Chaque jour qui passe, il supervise, il sélectionne ces hommes, ces femmes, pour n'en garder que le meilleur : la femelle PGP (Première Génération Pure), élevée en captivité sans avoir subi aucune modification génétique (cela ne vous rappelle rien ?). Puis il y a les autres, les laitières, les gestantes, les non-gestantes, les mâles excitateurs, les obèses (gavés comme des oies, vendus à des abattoirs spécialisés dans le traitement de la graisse), certaines "têtes" comme il les appelle, seront quant à elles destinées à l'élevage pour la transplantation d'organes ou pour la fabrication de sacs et de chaussures pour madame.

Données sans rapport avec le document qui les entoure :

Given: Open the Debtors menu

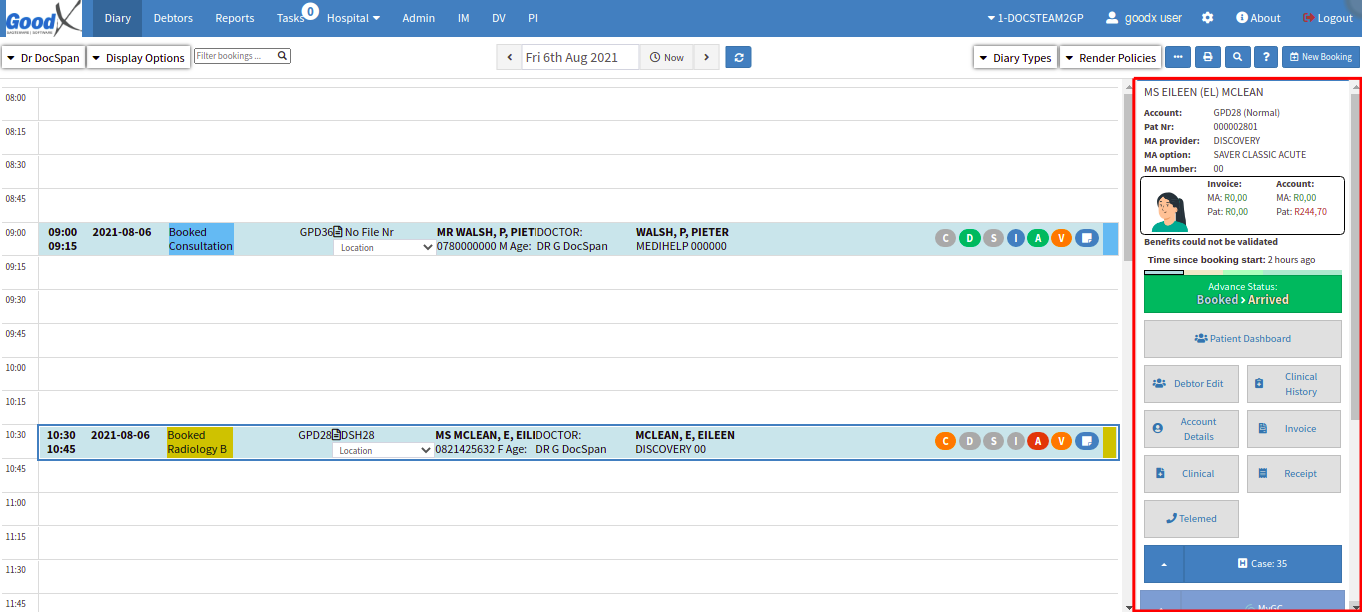Looking at the screenshot, I should tap(173, 18).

Marcos Tejo est un homme sombre, taciturne, il porte sa douleur et son histoire familiale comme on porte un fardeau. Il n'attend plus rien de la vie. Comment pourrait-il en être autrement quand on a perdu un enfant et que l'on ordonne chaque jour qui se lève la mise à mort de son semblable et que l'on porte en permanence sur soi l'odeur âcre du sang, l'odeur de la mort.
Mais la vie de Marcos Tejo va prendre une tournure des plus inattendues : en recevant pour cadeau une femelle PGP, il va commettre l'impensable car finalement ne lui offre t'on pas là le moyen de pouvoir réparer le passé ?

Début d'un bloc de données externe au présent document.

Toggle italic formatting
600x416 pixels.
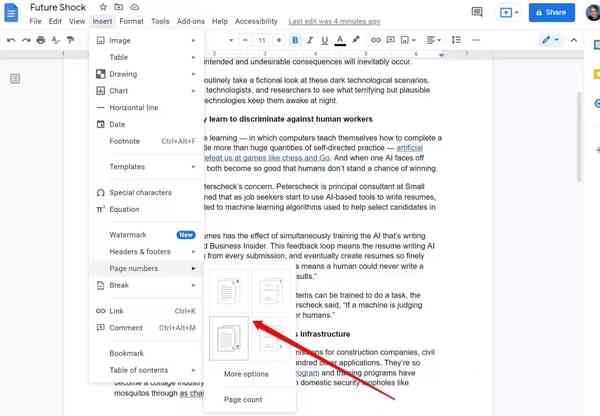coord(310,40)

La vision de l'autrice est brillante, son récit fascine comme il répulse. L'écriture est incisive et dissèque sans le moindre détour l'inconcevable, l'indicible. Car qui pourrait supporter de vivre dans un monde où l'on peut élever une "tête" à sa guise, chez-soi, et la consommer petit bout par petit bout alors qu'elle est encore vivante ? Un monde dans lequel les chasses à l'homme sont autorisées et même très prisées des gens de la haute, un monde laissant libre cours à l'hypocrisie et aux pires formes de déviances qui soient...

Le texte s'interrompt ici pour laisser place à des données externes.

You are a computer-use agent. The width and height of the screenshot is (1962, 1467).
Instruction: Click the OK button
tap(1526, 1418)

En nous livrant cette dystopie remarquable
Agustina Bazterrica pointe du doigt le carnivore qui est en nous. Les atrocités qu'endurent les humains tout au long de son récit ne sont que le reflet de ce que nous faisons subir aujourd'hui aux animaux que nous consommons. Elle nous rend la monnaie de notre pièce, elle nous confronte à nos propres crimes et pour cela elle nous sert directement sur un plateau le châtiment sur mesure qui sonne comme un retour à l'envoyeur. Et cerise sur le gâteau, elle nous offre un final inattendu. Bravo !
* Je remercie HundredDreams grâce à qui j'ai découvert l'autrice.